I’ve been looking into experimenting with queen rearing for a while, but haven’t got much further than splitting hives during swarm season, and being selective about which queen cells I leave and which I knock down.

However, I’ve always fancied trying to raise queen cells to get better quality queens, and so looked into ways of doing this which were simple, and didn’t involve anything too fancy, good eyesight or a steady hand.

I read about the Hopkins method of queen rearing, and what struck me was the simplicity of the system - so much so that I’m getting round to trying it this year.

Simply put, you take a frame of eggs/larvae from the hive you want to breed from, scrape away the comb to leave a few single cells remaining, spaced apart, and put this frame horizontally on top of a queenless ‘breeder’ colony. The horizontal aspect allows the bees to draw down large, well-spaced queen cells, rather than building cells on the face of a vertical frame, which can sometimes be smaller, or hindered by the surrounding cells.

You can then cut out any queen cells once they’re capped over, and use them in other hives, nucs or even mini-nucs.

Some important points:

  • Use a super frame for the eggs - it requires less energy from the queen to fill with eggs, and will fit more easily onto smaller breeder colonies such as a 5-frame nucleus.

  • Raise up the horizontal frame by an inch or so to allow space underneath for the queen cells to hang down. I used a super frame with no foundation in it, as they stack well together (especially for Hoffman frames, if the empty frame is rotated 180 degrees).

  • Don’t let the larvae get more than 3-4 days old before putting the frame i the breeder colony - older larvae will make poor queens.

  • Scrape back 3-4 rows of cells horizontally, and remove 3-4 cells between each ‘good’ cell to allow plenty of space to expand the queen cells.

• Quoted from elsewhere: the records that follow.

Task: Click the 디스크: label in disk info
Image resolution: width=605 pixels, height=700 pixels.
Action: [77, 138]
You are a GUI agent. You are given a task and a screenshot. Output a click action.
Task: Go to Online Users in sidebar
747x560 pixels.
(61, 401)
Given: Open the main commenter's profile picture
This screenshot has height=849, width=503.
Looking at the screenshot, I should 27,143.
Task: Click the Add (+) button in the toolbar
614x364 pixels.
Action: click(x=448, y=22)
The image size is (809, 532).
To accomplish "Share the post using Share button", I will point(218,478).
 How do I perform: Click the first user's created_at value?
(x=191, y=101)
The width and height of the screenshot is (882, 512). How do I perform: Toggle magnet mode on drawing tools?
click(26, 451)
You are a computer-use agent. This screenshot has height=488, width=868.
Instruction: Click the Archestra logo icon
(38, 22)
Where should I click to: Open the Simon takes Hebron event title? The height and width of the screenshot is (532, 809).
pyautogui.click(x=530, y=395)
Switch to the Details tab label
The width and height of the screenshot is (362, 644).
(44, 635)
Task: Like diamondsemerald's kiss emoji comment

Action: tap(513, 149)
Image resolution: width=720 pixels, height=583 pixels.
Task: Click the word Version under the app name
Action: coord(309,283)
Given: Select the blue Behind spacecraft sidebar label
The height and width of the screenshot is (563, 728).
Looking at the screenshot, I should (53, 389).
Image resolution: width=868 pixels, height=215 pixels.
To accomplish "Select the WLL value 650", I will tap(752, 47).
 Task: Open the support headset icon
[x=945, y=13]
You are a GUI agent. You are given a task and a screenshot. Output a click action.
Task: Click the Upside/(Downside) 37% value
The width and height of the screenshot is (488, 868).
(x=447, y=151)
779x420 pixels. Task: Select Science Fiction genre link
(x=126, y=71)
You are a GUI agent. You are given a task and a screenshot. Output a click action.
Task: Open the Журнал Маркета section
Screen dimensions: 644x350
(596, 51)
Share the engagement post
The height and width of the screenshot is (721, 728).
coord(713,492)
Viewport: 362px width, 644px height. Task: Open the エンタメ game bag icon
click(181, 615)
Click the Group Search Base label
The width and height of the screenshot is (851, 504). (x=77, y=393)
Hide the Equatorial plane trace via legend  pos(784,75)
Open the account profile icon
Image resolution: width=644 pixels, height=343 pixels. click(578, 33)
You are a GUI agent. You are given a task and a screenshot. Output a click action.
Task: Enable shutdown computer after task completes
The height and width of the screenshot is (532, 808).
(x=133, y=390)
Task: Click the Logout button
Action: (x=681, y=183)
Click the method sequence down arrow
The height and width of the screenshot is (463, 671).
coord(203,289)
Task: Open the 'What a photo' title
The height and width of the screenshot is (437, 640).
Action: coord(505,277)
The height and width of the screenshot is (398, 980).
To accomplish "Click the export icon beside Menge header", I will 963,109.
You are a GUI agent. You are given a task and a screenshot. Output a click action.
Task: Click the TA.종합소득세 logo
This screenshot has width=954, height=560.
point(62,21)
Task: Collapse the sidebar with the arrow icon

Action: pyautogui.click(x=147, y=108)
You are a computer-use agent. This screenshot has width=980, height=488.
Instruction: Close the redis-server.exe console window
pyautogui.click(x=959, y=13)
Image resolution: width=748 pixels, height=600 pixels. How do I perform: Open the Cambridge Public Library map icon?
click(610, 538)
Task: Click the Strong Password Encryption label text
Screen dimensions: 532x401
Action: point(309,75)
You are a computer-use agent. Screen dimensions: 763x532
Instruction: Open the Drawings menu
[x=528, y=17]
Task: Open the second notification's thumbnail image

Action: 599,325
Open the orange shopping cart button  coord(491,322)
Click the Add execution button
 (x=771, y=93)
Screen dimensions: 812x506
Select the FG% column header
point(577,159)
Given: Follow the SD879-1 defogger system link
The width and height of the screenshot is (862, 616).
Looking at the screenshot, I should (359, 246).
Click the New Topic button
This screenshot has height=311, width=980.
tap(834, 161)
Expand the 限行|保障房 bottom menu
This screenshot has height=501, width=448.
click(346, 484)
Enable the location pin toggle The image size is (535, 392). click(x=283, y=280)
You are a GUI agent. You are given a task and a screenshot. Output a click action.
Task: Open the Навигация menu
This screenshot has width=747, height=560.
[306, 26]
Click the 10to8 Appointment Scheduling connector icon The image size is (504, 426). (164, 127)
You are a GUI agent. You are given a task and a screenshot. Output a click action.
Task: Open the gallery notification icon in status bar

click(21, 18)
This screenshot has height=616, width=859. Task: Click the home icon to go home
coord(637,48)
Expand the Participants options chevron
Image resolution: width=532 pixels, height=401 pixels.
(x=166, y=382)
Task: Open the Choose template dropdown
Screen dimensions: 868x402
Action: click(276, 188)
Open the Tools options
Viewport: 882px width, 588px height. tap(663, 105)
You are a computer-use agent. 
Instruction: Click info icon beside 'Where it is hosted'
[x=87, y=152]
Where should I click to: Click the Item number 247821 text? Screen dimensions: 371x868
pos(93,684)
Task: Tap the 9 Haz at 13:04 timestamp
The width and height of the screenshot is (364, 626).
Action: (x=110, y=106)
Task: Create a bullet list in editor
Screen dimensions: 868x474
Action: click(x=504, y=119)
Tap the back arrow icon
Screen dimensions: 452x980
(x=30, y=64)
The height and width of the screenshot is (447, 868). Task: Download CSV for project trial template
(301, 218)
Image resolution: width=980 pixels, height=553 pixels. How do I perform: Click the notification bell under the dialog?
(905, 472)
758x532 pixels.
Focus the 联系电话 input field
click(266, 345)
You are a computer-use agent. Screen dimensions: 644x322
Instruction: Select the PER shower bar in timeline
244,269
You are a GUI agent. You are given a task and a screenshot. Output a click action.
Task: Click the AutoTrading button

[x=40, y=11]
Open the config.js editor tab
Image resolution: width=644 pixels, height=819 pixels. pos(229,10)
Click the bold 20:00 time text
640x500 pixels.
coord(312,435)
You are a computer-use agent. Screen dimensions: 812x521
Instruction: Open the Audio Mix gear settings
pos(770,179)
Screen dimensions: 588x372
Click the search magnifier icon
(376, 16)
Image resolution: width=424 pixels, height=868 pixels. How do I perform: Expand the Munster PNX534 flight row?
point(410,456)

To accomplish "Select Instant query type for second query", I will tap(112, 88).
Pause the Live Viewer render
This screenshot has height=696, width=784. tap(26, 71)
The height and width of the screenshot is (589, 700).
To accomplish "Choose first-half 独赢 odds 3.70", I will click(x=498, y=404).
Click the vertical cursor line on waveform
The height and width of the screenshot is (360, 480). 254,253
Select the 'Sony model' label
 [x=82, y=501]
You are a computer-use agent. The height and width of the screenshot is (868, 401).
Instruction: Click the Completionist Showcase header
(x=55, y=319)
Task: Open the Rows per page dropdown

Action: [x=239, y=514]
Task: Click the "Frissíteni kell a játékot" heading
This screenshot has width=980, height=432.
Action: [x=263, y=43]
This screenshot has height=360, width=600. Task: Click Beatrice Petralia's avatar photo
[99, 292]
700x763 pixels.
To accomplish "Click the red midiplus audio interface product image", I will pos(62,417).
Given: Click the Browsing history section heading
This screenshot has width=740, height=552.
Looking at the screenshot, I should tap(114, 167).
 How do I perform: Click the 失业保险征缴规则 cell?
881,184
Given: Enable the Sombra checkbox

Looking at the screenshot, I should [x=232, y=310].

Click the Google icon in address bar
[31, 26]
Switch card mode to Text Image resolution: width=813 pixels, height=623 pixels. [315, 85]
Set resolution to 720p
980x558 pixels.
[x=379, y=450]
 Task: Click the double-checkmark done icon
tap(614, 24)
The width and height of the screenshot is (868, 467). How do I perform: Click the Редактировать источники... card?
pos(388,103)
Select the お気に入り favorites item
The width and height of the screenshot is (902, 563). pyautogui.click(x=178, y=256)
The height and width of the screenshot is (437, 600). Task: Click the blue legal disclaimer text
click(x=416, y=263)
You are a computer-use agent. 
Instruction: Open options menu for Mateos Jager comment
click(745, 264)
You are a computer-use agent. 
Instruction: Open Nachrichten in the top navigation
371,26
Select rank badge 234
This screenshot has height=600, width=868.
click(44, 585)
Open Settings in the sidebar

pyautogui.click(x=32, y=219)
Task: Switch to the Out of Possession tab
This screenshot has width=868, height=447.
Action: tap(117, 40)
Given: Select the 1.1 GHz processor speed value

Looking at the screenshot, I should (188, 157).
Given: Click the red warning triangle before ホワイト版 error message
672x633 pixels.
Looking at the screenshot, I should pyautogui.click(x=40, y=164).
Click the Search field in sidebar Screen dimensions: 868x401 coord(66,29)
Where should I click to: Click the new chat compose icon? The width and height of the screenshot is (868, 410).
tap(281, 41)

  • Keep an eye out for queen cells developing on the vertical frames, and destroy these (you don’t want an unwanted queen hatching and destroying your cells, or swarming with your workers).

  • Make sure to inspect after 8-9 days to see how many capped queen cells you have, and re-home any suitable ones within 7 days, as once a queen hatches, she will either destroy her sisters, or swarm.

  • Remember to keep at least one cell back to re-queen your breeder colony at the end of the process, if you want to keep it as a viable colony.

There’s a really useful guide to the whole process, with pictures available as a PDF. I hope to upload some of my own pictures once queen cells have been drawn out on the frame in my breeder nuc.

I’ll also write up some notes on various options for all these nice new queen cells that you’ve raised, with an example increase plan for an apiary, very soon.

UPDATE: It turns out that my queenless breeder hive was not as queenless as I suspected! I took a nuc from a split where I believed that the new queen had failed (hatched queen cell, but no sign of queen, eggs or larvae 3 weeka after the split, and very noisy bees). On inspection today the hopkins frame was untouched, and there are eggs and larvae in many frames. Will have to repeat the experiment again with a ‘definitely queenless’ breeder hive.